Excerpted data
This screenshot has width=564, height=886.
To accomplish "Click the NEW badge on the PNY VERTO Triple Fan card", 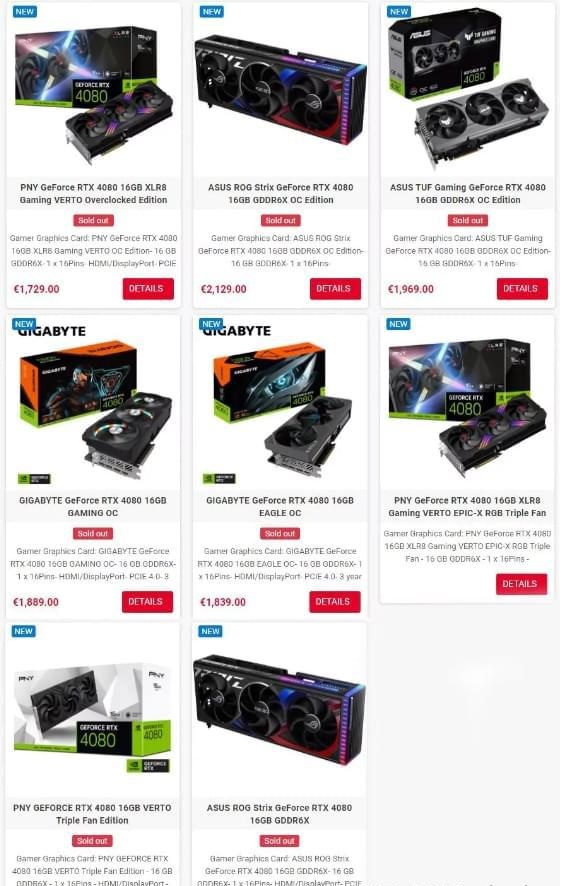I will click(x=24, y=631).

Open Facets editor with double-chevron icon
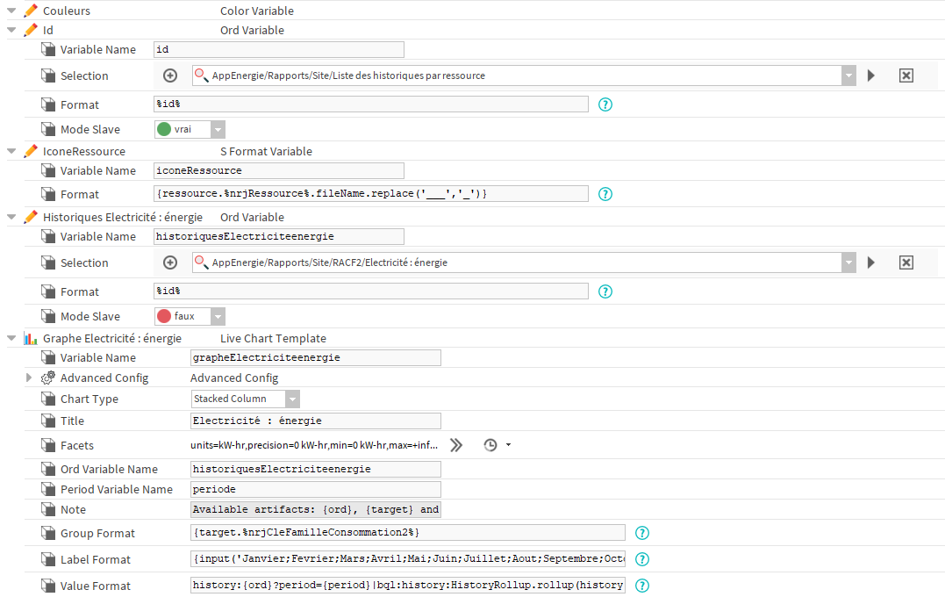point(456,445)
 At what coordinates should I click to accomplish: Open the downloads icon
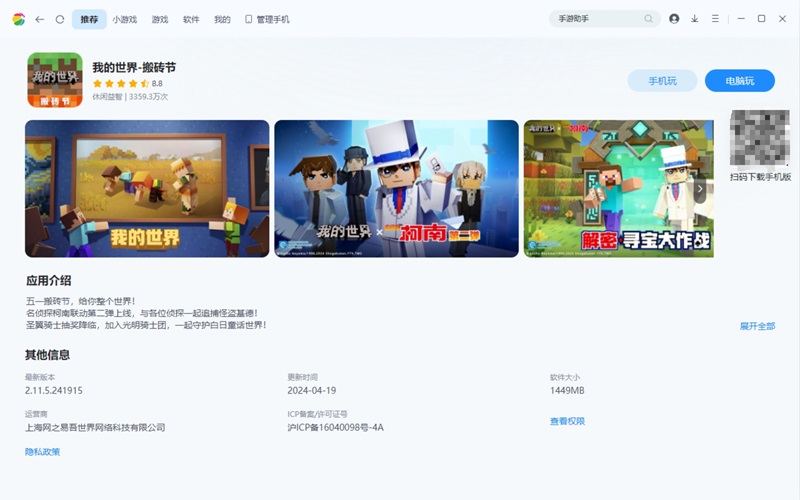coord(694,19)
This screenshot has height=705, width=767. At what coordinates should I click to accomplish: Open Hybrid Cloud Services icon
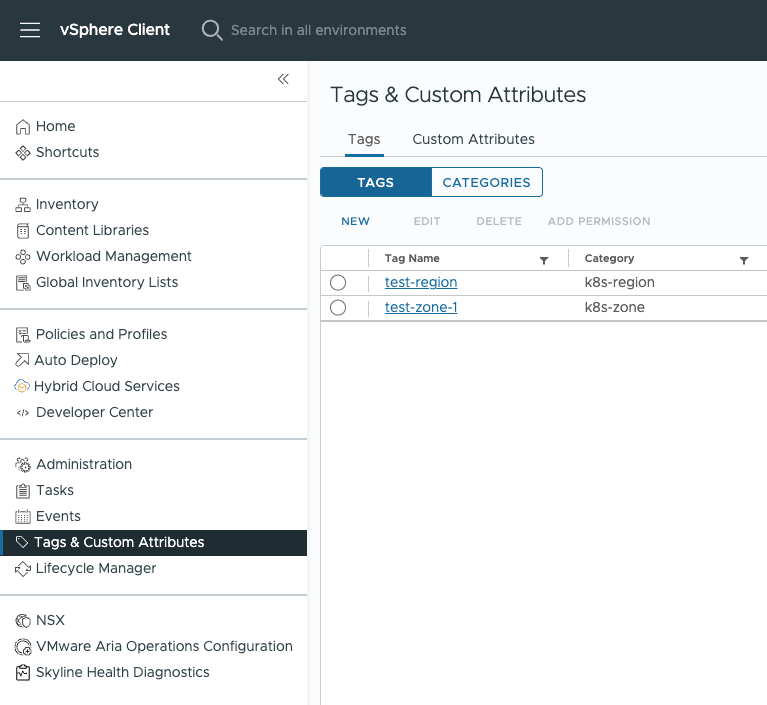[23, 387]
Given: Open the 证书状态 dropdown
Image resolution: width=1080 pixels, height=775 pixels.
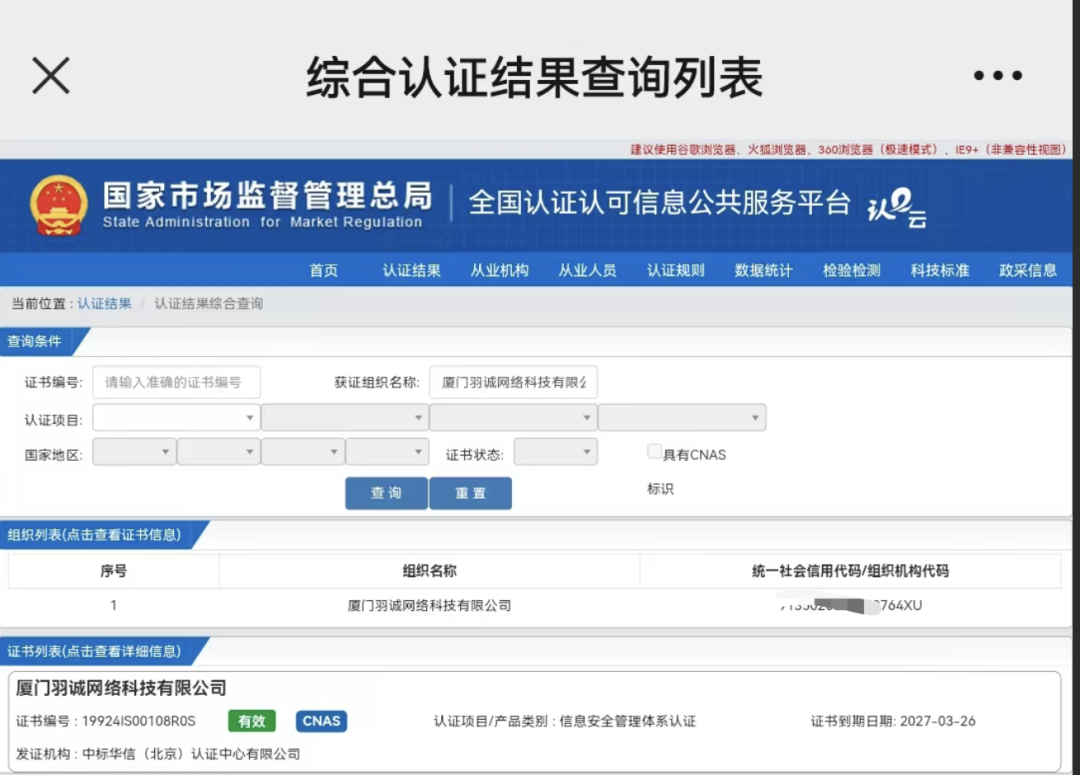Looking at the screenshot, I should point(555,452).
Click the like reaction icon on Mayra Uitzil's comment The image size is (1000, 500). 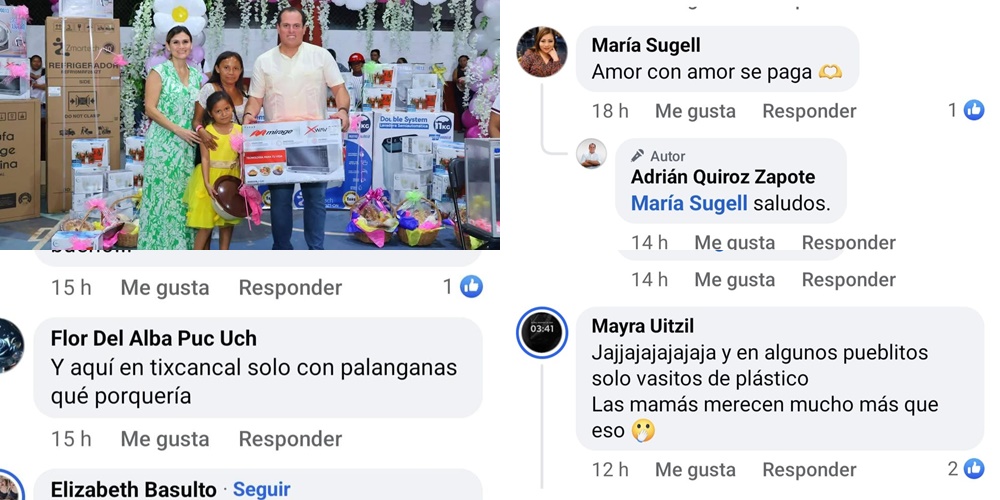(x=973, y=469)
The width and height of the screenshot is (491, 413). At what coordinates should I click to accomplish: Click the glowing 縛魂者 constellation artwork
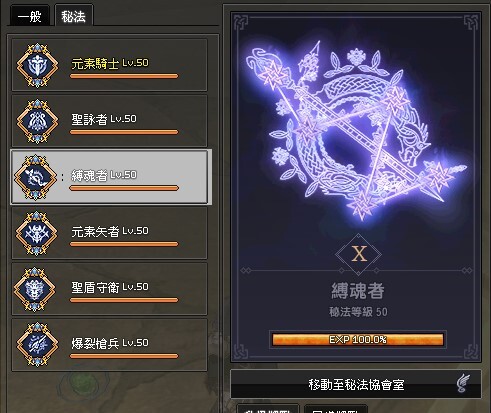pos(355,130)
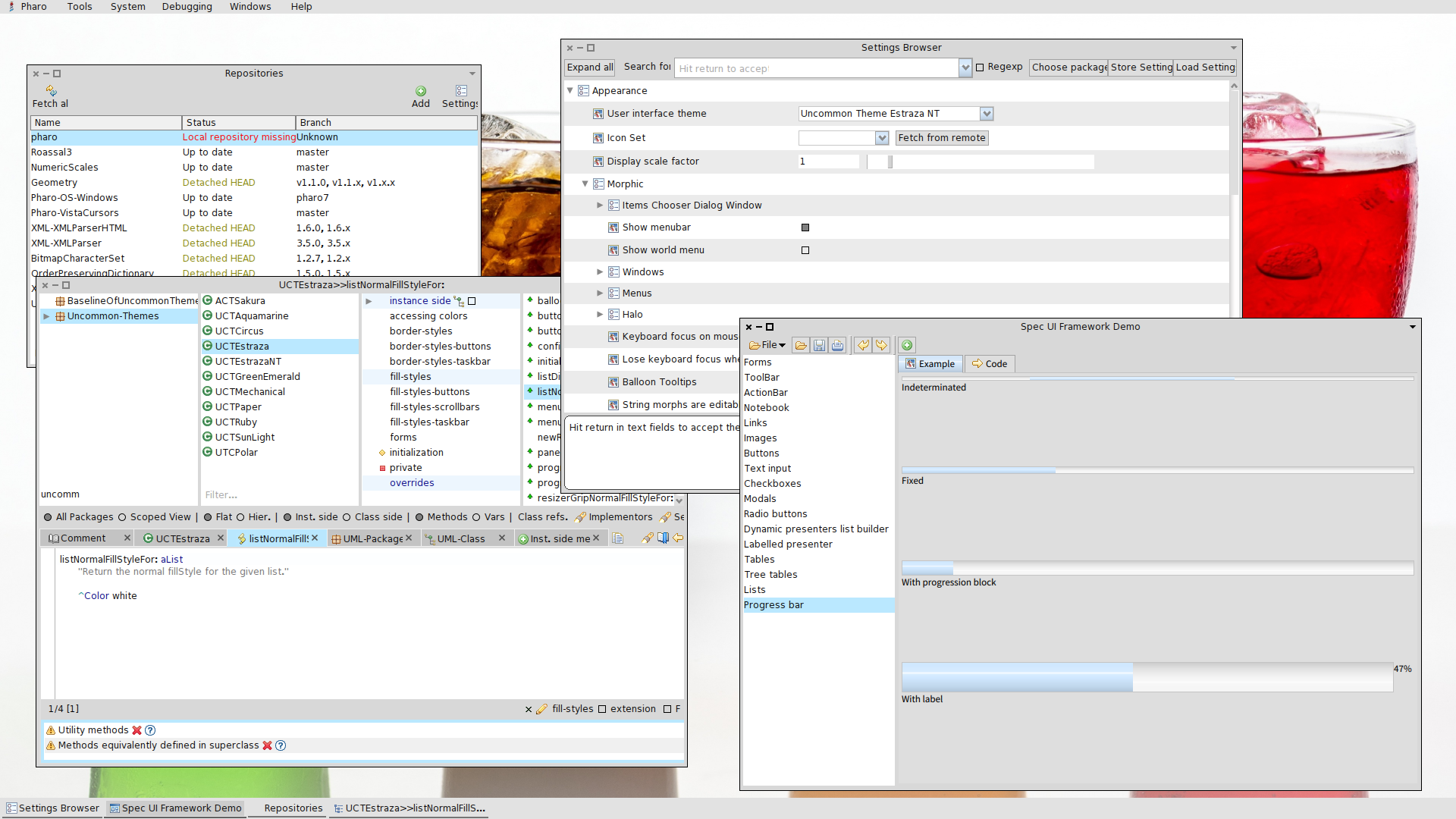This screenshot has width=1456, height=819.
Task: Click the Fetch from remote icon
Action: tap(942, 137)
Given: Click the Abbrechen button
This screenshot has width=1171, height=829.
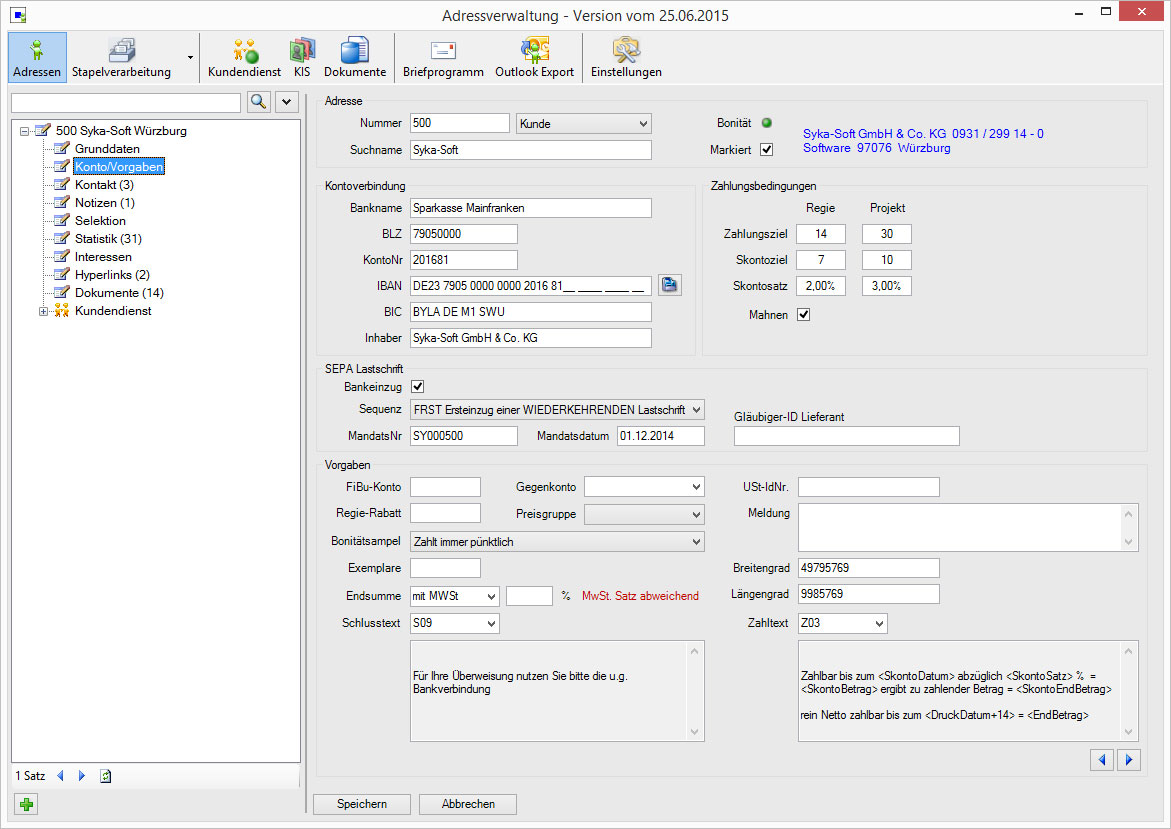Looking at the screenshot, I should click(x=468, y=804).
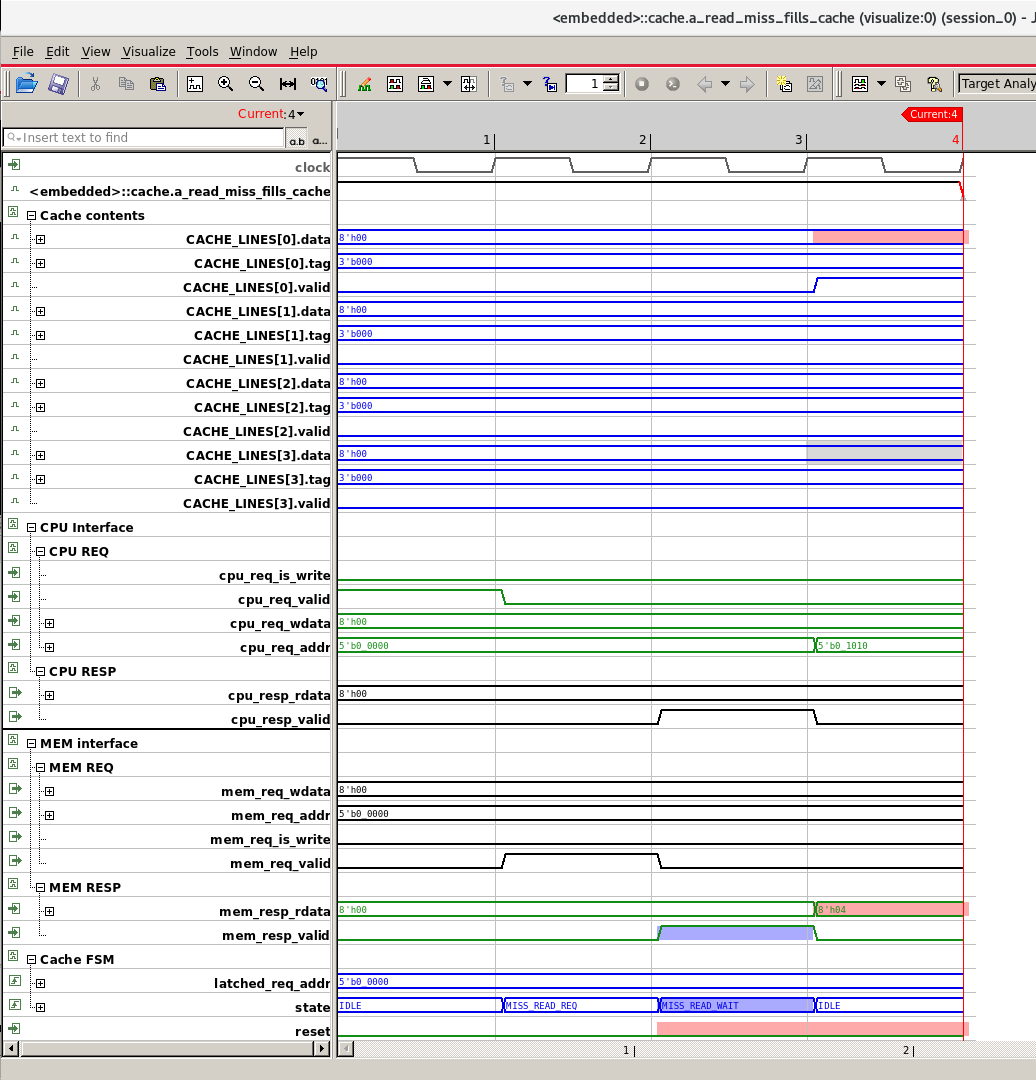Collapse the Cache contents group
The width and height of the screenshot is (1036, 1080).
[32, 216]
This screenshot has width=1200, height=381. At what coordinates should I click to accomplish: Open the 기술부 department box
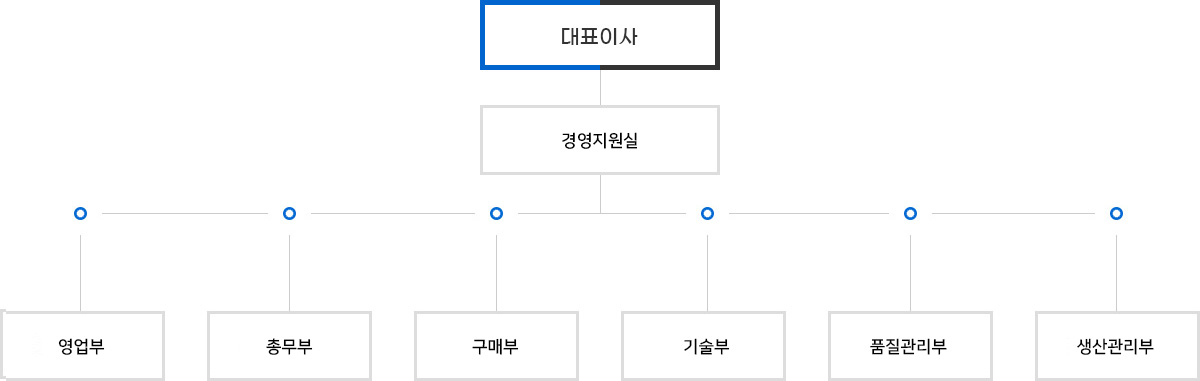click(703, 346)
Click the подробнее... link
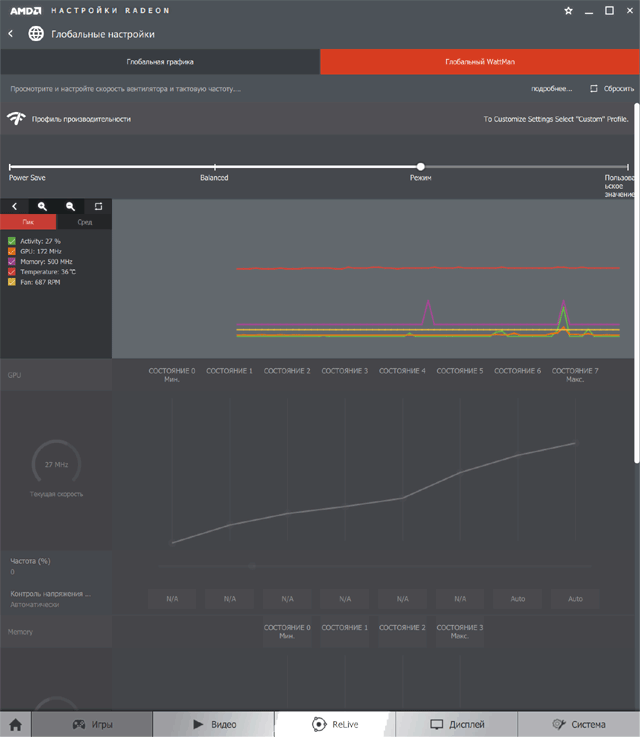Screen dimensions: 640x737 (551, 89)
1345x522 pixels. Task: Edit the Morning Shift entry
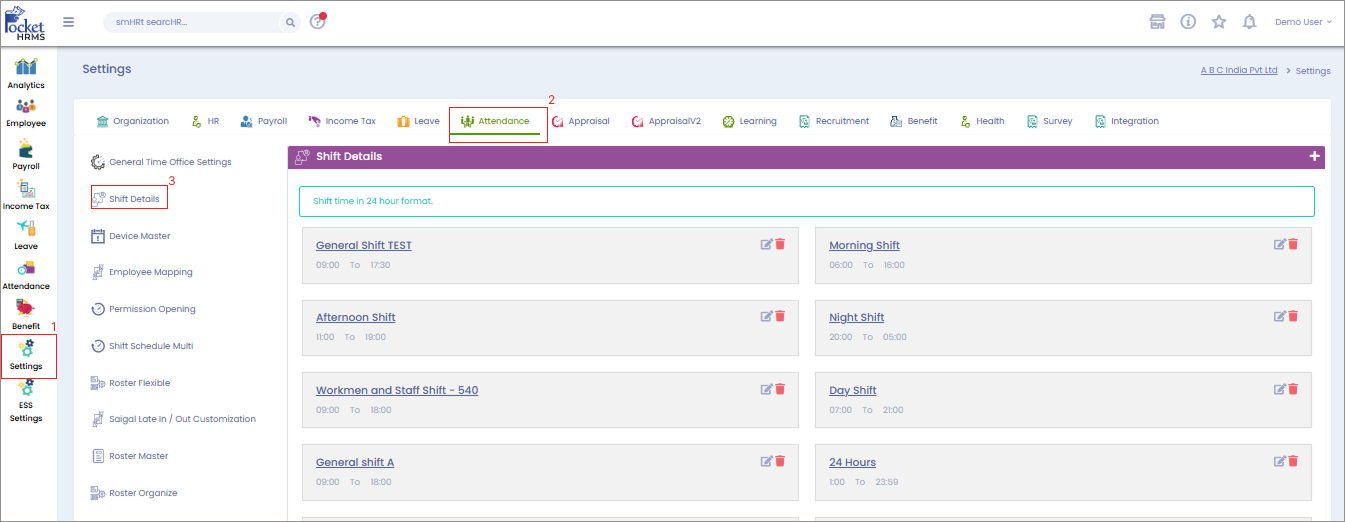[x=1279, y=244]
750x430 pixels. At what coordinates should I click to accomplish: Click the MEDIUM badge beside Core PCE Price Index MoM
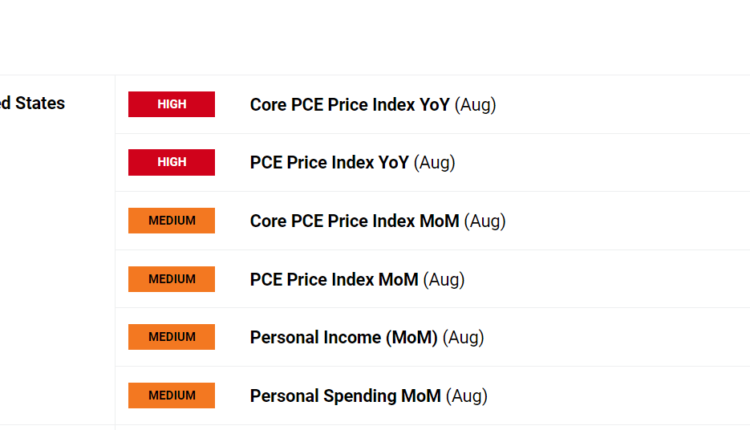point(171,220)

To be done
Reproduce the data verbatim, starting at the line containing "750x430 pixels. At" and ending at the last line of the data above. Omit the pictures.

Solution
750x430 pixels. At what coordinates should I click to accomplish: Click the MEDIUM badge beside Core PCE Price Index MoM
point(171,220)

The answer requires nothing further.